__EXERCISE DETAILS__.
Copy the following data line for line, with no changes.

__Text and element pointing data__.
================

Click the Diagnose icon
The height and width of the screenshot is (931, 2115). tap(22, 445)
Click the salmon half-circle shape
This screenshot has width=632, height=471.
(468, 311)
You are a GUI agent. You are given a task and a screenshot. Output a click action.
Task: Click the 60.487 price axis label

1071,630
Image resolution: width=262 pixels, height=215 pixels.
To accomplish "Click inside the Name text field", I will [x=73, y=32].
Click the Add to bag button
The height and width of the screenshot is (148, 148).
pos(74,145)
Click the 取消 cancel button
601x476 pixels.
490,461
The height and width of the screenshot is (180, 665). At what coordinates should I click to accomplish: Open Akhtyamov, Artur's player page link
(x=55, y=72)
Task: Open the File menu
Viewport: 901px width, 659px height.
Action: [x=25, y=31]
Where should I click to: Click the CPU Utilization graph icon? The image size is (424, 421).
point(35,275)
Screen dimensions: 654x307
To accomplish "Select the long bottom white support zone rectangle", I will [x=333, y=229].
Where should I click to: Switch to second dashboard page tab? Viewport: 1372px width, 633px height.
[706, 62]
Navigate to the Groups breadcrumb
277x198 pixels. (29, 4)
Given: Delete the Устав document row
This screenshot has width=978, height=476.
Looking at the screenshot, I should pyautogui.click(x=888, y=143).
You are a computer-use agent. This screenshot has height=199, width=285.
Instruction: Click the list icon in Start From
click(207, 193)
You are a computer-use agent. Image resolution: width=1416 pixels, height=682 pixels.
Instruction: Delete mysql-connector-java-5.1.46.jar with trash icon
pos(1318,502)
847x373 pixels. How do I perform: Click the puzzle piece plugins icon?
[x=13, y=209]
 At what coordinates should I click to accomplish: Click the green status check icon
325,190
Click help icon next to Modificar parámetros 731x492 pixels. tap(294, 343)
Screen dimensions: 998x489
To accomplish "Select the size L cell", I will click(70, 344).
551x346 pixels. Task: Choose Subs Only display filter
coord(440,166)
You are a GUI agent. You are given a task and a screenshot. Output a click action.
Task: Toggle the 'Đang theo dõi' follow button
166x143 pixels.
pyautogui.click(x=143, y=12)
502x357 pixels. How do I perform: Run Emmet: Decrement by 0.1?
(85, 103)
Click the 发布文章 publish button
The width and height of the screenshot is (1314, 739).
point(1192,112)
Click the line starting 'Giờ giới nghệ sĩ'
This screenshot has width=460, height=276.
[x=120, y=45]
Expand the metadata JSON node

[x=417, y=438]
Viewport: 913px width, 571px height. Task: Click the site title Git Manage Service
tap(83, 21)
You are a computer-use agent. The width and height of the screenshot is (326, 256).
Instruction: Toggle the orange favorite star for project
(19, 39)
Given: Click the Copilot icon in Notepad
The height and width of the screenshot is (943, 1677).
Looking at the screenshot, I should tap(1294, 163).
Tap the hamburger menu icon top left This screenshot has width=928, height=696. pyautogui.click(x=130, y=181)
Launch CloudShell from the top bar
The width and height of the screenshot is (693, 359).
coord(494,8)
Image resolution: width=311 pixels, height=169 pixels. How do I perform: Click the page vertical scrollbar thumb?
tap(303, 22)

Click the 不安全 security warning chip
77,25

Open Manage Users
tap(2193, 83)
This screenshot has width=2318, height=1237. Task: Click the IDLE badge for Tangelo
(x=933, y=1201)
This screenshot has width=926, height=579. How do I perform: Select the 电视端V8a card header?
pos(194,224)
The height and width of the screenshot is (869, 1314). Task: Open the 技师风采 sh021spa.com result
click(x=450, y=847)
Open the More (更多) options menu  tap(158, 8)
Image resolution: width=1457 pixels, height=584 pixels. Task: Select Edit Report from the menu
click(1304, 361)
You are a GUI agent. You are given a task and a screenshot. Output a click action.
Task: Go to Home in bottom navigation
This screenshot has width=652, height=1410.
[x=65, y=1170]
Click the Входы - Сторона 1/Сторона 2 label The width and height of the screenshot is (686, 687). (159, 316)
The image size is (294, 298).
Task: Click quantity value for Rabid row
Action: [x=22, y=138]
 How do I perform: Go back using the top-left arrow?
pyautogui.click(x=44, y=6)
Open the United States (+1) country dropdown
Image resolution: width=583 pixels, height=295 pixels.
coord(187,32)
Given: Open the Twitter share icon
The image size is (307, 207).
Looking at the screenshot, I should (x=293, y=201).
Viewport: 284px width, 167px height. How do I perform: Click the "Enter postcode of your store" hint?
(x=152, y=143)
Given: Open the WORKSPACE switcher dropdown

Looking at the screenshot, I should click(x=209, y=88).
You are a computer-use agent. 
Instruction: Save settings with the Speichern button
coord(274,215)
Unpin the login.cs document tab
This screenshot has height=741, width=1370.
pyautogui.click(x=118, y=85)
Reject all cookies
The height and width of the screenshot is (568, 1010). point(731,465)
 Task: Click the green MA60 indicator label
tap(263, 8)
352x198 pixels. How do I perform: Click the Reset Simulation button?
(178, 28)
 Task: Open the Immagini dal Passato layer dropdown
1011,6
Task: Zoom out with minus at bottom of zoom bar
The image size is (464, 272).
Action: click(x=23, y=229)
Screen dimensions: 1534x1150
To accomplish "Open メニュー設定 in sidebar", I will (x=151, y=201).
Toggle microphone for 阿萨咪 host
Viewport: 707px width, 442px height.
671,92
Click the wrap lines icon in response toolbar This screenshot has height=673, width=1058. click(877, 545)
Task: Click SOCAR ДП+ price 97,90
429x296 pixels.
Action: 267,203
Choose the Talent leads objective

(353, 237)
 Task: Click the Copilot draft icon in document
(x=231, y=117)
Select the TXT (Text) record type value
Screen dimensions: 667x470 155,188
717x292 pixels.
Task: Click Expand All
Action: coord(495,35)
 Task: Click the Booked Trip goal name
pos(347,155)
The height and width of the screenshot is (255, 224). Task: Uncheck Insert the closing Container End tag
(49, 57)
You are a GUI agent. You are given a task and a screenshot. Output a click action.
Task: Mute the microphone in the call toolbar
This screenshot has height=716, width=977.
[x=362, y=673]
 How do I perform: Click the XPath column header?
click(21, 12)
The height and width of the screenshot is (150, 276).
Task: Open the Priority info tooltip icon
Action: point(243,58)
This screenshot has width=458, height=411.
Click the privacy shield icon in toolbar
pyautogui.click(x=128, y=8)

================

__RESULT OF THE EXERCISE__.
Click the Diagnose icon
The height and width of the screenshot is (931, 2115). tap(22, 445)
Click the salmon half-circle shape
This screenshot has width=632, height=471.
(468, 311)
You are a GUI agent. You are given a task and a screenshot. Output a click action.
Task: Click the 60.487 price axis label

1071,630
Image resolution: width=262 pixels, height=215 pixels.
To accomplish "Click inside the Name text field", I will [x=73, y=32].
Click the Add to bag button
The height and width of the screenshot is (148, 148).
pos(74,145)
Click the 取消 cancel button
601x476 pixels.
490,461
The height and width of the screenshot is (180, 665). At what coordinates should I click to accomplish: Open Akhtyamov, Artur's player page link
(x=55, y=72)
Task: Open the File menu
Viewport: 901px width, 659px height.
Action: [x=25, y=31]
Where should I click to: Click the CPU Utilization graph icon? The image size is (424, 421).
point(35,275)
Screen dimensions: 654x307
To accomplish "Select the long bottom white support zone rectangle", I will [x=333, y=229].
Where should I click to: Switch to second dashboard page tab? Viewport: 1372px width, 633px height.
[706, 62]
Navigate to the Groups breadcrumb
277x198 pixels. (29, 4)
Given: Delete the Устав document row
This screenshot has width=978, height=476.
Looking at the screenshot, I should pyautogui.click(x=888, y=143).
You are a computer-use agent. This screenshot has height=199, width=285.
Instruction: Click the list icon in Start From
click(207, 193)
You are a computer-use agent. Image resolution: width=1416 pixels, height=682 pixels.
Instruction: Delete mysql-connector-java-5.1.46.jar with trash icon
pos(1318,502)
847x373 pixels. How do I perform: Click the puzzle piece plugins icon?
[x=13, y=209]
 At what coordinates should I click to accomplish: Click the green status check icon
325,190
Click help icon next to Modificar parámetros 731x492 pixels. tap(294, 343)
Screen dimensions: 998x489
To accomplish "Select the size L cell", I will click(70, 344).
551x346 pixels. Task: Choose Subs Only display filter
coord(440,166)
You are a GUI agent. You are given a task and a screenshot. Output a click action.
Task: Toggle the 'Đang theo dõi' follow button
166x143 pixels.
pyautogui.click(x=143, y=12)
502x357 pixels. How do I perform: Run Emmet: Decrement by 0.1?
(85, 103)
Click the 发布文章 publish button
The width and height of the screenshot is (1314, 739).
point(1192,112)
Click the line starting 'Giờ giới nghệ sĩ'
This screenshot has width=460, height=276.
[x=120, y=45]
Expand the metadata JSON node

[x=417, y=438]
Viewport: 913px width, 571px height. Task: Click the site title Git Manage Service
tap(83, 21)
You are a computer-use agent. The width and height of the screenshot is (326, 256).
Instruction: Toggle the orange favorite star for project
(19, 39)
Given: Click the Copilot icon in Notepad
The height and width of the screenshot is (943, 1677).
Looking at the screenshot, I should tap(1294, 163).
Tap the hamburger menu icon top left This screenshot has width=928, height=696. pyautogui.click(x=130, y=181)
Launch CloudShell from the top bar
The width and height of the screenshot is (693, 359).
coord(494,8)
Image resolution: width=311 pixels, height=169 pixels. How do I perform: Click the page vertical scrollbar thumb?
tap(303, 22)

Click the 不安全 security warning chip
77,25

Open Manage Users
tap(2193, 83)
This screenshot has width=2318, height=1237. Task: Click the IDLE badge for Tangelo
(x=933, y=1201)
This screenshot has width=926, height=579. How do I perform: Select the 电视端V8a card header?
pos(194,224)
The height and width of the screenshot is (869, 1314). Task: Open the 技师风采 sh021spa.com result
click(x=450, y=847)
Open the More (更多) options menu  tap(158, 8)
Image resolution: width=1457 pixels, height=584 pixels. Task: Select Edit Report from the menu
click(1304, 361)
You are a GUI agent. You are given a task and a screenshot. Output a click action.
Task: Go to Home in bottom navigation
This screenshot has width=652, height=1410.
[x=65, y=1170]
Click the Входы - Сторона 1/Сторона 2 label The width and height of the screenshot is (686, 687). (159, 316)
The image size is (294, 298).
Task: Click quantity value for Rabid row
Action: [x=22, y=138]
 How do I perform: Go back using the top-left arrow?
pyautogui.click(x=44, y=6)
Open the United States (+1) country dropdown
Image resolution: width=583 pixels, height=295 pixels.
coord(187,32)
Given: Open the Twitter share icon
The image size is (307, 207).
Looking at the screenshot, I should (x=293, y=201).
Viewport: 284px width, 167px height. How do I perform: Click the "Enter postcode of your store" hint?
(x=152, y=143)
Given: Open the WORKSPACE switcher dropdown

Looking at the screenshot, I should click(x=209, y=88).
You are a computer-use agent. 
Instruction: Save settings with the Speichern button
coord(274,215)
Unpin the login.cs document tab
This screenshot has height=741, width=1370.
pyautogui.click(x=118, y=85)
Reject all cookies
The height and width of the screenshot is (568, 1010). point(731,465)
 Task: Click the green MA60 indicator label
tap(263, 8)
352x198 pixels. How do I perform: Click the Reset Simulation button?
(178, 28)
 Task: Open the Immagini dal Passato layer dropdown
1011,6
Task: Zoom out with minus at bottom of zoom bar
The image size is (464, 272).
Action: click(x=23, y=229)
Screen dimensions: 1534x1150
To accomplish "Open メニュー設定 in sidebar", I will (x=151, y=201).
Toggle microphone for 阿萨咪 host
Viewport: 707px width, 442px height.
671,92
Click the wrap lines icon in response toolbar This screenshot has height=673, width=1058. click(877, 545)
Task: Click SOCAR ДП+ price 97,90
429x296 pixels.
Action: 267,203
Choose the Talent leads objective

(353, 237)
 Task: Click the Copilot draft icon in document
(x=231, y=117)
Select the TXT (Text) record type value
Screen dimensions: 667x470 155,188
717x292 pixels.
Task: Click Expand All
Action: coord(495,35)
 Task: Click the Booked Trip goal name
pos(347,155)
The height and width of the screenshot is (255, 224). Task: Uncheck Insert the closing Container End tag
(49, 57)
You are a GUI agent. You are given a task and a screenshot. Output a click action.
Task: Mute the microphone in the call toolbar
This screenshot has height=716, width=977.
[x=362, y=673]
 How do I perform: Click the XPath column header?
click(21, 12)
The height and width of the screenshot is (150, 276).
Task: Open the Priority info tooltip icon
Action: point(243,58)
This screenshot has width=458, height=411.
Click the privacy shield icon in toolbar
pyautogui.click(x=128, y=8)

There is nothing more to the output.